**YOUR ASSIGNMENT**
Beneath this line sits some data. Return only its lines from the one holding "Sign up today (837, 1026)" through the one holding "Ranking das cidades", inclusive, exactly, with the images removed.

Dataset entries
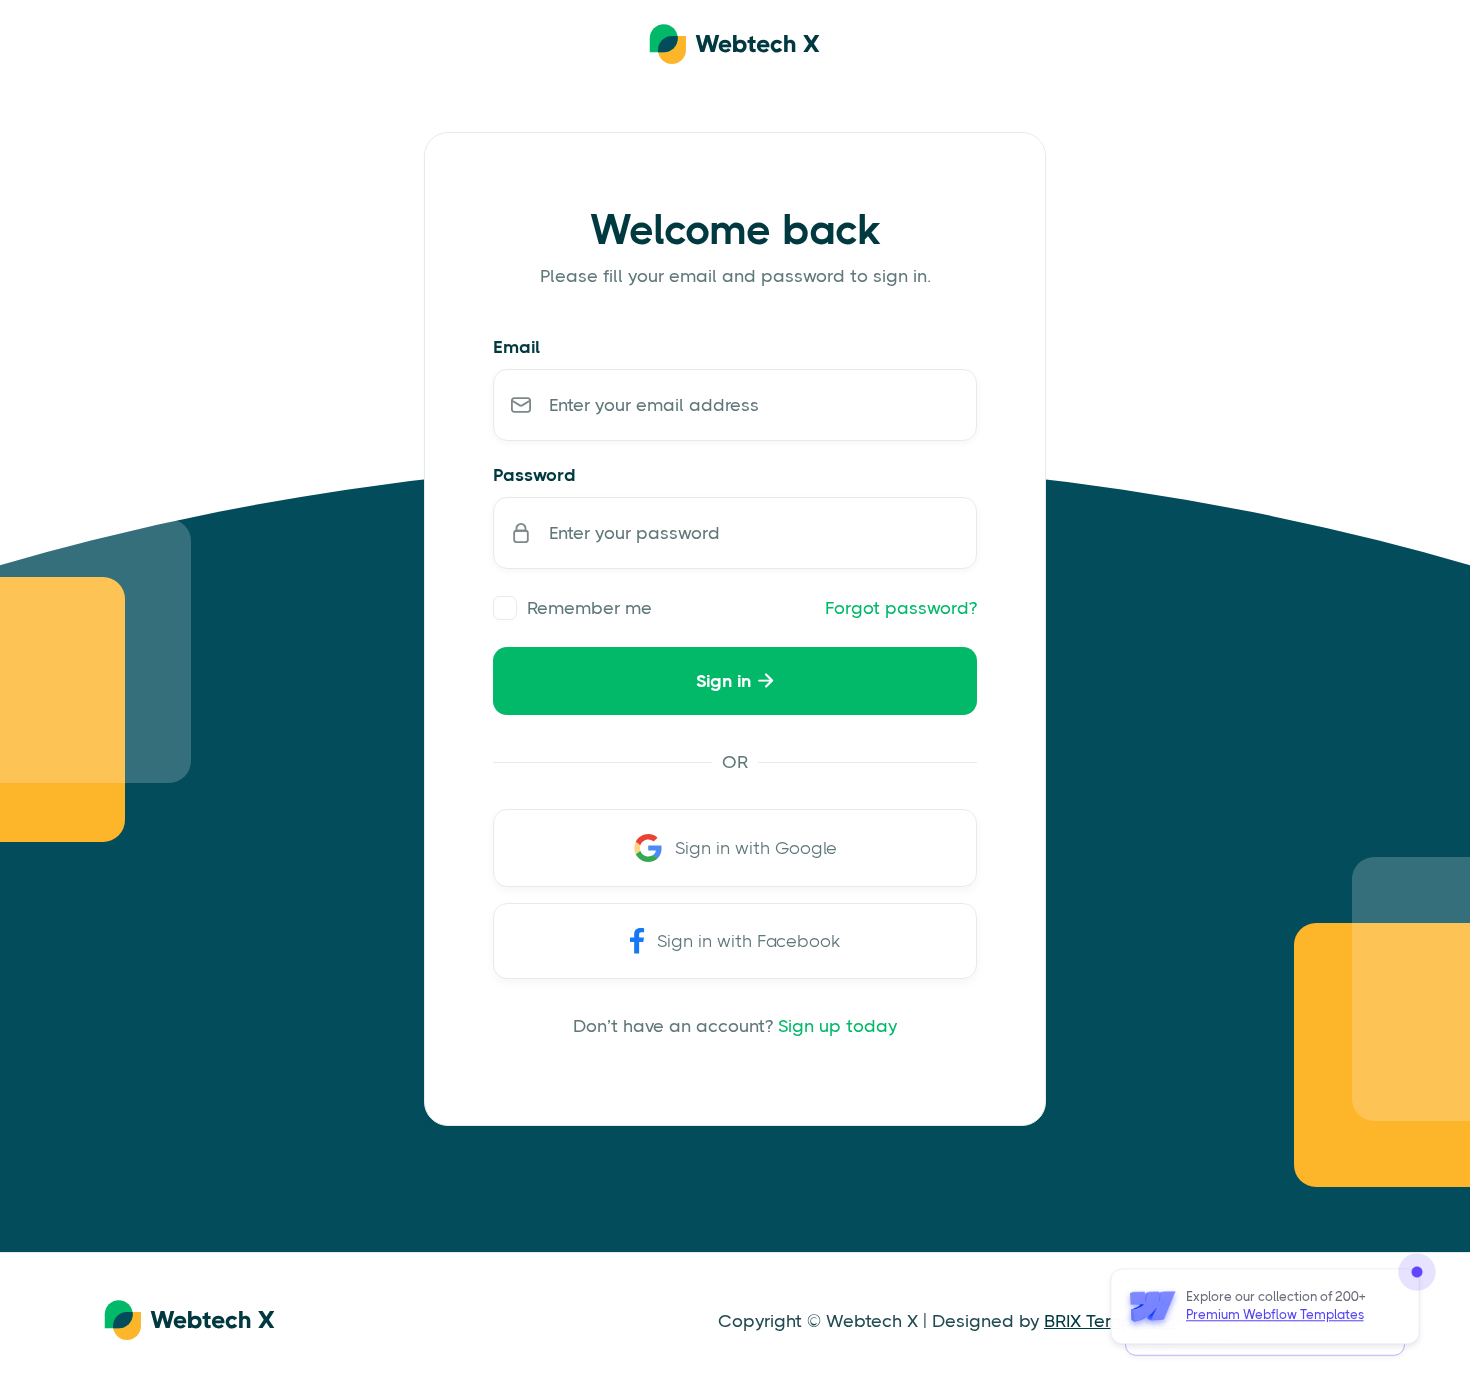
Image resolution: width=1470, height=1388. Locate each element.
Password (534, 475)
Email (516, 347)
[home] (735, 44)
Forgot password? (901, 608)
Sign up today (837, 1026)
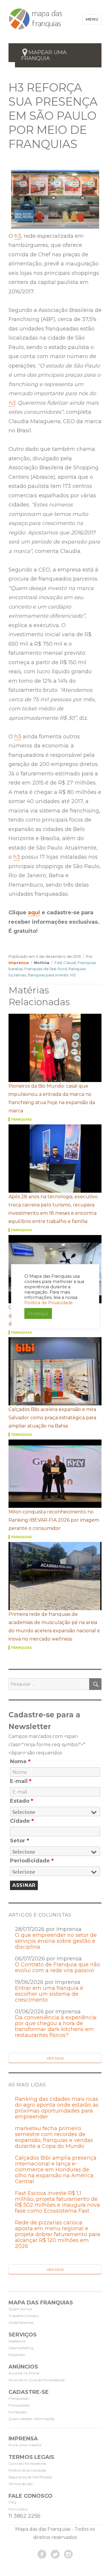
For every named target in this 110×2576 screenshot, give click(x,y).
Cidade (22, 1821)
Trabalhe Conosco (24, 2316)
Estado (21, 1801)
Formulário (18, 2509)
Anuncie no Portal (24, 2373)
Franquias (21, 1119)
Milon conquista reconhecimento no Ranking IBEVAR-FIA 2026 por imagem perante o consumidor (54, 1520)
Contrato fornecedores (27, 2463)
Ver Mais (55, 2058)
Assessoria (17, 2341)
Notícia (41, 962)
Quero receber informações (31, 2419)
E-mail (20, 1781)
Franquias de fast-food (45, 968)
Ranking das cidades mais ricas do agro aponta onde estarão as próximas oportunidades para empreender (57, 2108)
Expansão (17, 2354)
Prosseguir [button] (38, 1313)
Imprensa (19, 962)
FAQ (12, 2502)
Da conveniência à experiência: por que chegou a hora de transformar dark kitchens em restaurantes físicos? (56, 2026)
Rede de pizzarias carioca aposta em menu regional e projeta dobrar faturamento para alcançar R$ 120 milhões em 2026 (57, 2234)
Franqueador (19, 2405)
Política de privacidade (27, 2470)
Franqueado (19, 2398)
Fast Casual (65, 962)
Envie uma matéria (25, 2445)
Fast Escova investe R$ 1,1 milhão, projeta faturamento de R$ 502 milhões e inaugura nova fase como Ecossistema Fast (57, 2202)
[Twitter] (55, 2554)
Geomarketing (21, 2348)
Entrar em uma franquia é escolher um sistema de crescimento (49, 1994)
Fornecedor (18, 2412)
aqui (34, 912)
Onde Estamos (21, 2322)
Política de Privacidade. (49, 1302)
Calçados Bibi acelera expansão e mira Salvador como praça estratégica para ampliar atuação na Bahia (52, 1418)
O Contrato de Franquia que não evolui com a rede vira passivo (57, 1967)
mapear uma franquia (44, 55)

**ANSWER**
Sign up today (837, 1026)
For every named target in this 110×2576 screenshot, give click(x,y).
Cidade (22, 1821)
Trabalhe Conosco (24, 2316)
Estado (21, 1801)
Formulário (18, 2509)
Anuncie no Portal (24, 2373)
Franquias (21, 1119)
Milon conquista reconhecimento no Ranking IBEVAR-FIA 2026 por imagem perante o consumidor (54, 1520)
Contrato fornecedores (27, 2463)
Ver Mais (55, 2058)
Assessoria (17, 2341)
Notícia (41, 962)
Quero receber informações (31, 2419)
E-mail (20, 1781)
Franquias de fast-food (45, 968)
Ranking das cidades mais ricas do agro aponta onde estarão as próximas oportunidades para empreender (57, 2108)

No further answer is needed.